[Stored records]
....................
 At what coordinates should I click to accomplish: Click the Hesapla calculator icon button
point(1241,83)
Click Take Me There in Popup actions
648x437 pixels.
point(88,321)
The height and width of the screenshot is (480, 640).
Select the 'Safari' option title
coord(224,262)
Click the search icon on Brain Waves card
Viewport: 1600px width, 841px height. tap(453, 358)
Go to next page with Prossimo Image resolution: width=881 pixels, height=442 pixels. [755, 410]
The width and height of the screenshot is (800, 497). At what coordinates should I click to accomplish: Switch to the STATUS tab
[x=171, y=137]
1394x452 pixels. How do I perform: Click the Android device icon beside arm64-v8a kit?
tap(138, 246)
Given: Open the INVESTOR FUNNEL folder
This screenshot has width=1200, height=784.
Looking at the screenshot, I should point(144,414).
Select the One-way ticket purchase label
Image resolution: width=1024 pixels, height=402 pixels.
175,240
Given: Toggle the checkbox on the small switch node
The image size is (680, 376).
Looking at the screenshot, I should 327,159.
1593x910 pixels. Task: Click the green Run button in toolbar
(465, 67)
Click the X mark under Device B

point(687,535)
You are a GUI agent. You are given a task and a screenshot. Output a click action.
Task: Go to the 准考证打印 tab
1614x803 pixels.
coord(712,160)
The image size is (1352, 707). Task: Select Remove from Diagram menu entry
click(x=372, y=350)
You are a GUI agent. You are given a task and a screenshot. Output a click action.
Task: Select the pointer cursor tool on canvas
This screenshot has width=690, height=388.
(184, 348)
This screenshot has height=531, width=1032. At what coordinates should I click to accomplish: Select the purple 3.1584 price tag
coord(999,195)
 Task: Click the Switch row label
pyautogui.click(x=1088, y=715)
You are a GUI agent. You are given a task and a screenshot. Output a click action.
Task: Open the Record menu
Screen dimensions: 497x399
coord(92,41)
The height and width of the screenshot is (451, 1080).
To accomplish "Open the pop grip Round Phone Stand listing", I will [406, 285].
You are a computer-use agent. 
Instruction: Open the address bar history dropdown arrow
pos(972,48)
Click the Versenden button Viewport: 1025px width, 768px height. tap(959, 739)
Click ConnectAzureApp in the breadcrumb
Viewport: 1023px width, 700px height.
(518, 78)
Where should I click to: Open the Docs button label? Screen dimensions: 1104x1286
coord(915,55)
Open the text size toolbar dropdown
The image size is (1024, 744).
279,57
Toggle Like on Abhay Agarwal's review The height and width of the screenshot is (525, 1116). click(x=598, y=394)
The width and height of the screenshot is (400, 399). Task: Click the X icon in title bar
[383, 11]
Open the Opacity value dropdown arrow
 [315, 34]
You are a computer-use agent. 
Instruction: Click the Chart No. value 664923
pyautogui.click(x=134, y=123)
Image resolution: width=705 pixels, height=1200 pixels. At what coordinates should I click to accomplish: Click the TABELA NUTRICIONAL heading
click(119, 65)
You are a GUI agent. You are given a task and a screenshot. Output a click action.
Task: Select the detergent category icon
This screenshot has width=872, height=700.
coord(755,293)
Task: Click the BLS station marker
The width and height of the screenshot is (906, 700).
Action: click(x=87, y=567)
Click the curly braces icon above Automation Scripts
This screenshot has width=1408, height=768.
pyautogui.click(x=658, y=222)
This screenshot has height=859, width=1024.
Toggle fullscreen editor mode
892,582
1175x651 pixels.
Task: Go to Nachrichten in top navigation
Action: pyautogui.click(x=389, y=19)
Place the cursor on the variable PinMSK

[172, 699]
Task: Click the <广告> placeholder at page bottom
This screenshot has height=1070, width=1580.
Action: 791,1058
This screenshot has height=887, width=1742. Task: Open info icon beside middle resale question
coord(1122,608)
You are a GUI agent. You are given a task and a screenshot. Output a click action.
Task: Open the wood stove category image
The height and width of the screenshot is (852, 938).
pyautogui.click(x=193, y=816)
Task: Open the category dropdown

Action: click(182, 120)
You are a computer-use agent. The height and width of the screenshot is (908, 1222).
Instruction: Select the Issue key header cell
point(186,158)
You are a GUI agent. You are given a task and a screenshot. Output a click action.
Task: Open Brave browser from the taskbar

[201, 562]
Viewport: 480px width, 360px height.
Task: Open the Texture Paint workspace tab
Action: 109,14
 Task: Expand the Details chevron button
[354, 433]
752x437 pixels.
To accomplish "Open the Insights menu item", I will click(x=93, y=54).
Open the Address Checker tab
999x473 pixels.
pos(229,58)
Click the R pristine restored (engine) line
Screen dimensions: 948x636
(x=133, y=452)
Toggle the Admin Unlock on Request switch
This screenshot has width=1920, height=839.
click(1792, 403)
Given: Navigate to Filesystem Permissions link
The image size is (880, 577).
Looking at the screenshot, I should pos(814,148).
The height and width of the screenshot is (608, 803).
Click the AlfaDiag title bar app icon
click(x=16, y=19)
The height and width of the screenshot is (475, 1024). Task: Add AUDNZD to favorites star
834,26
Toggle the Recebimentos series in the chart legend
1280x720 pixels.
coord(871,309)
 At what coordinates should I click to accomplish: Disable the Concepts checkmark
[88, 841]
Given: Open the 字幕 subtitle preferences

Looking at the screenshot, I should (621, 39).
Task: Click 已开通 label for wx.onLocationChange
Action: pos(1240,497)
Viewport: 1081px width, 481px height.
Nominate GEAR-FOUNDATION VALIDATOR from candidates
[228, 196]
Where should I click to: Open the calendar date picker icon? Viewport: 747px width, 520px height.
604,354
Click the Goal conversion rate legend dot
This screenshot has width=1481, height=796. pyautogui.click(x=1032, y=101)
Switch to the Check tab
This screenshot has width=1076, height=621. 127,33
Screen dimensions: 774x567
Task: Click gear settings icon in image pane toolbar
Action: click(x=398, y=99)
....................
What to do
Output, from the data above, the lines from the line with "1394x452 pixels. How" to the line with "Given: Toggle the" exactly as they stand, both ends included and nothing else.

Completed exercise
1394x452 pixels. How do I perform: Click the Android device icon beside arm64-v8a kit?
tap(138, 246)
Given: Open the INVESTOR FUNNEL folder
This screenshot has width=1200, height=784.
Looking at the screenshot, I should point(144,414).
Select the One-way ticket purchase label
Image resolution: width=1024 pixels, height=402 pixels.
175,240
Given: Toggle the checkbox on the small switch node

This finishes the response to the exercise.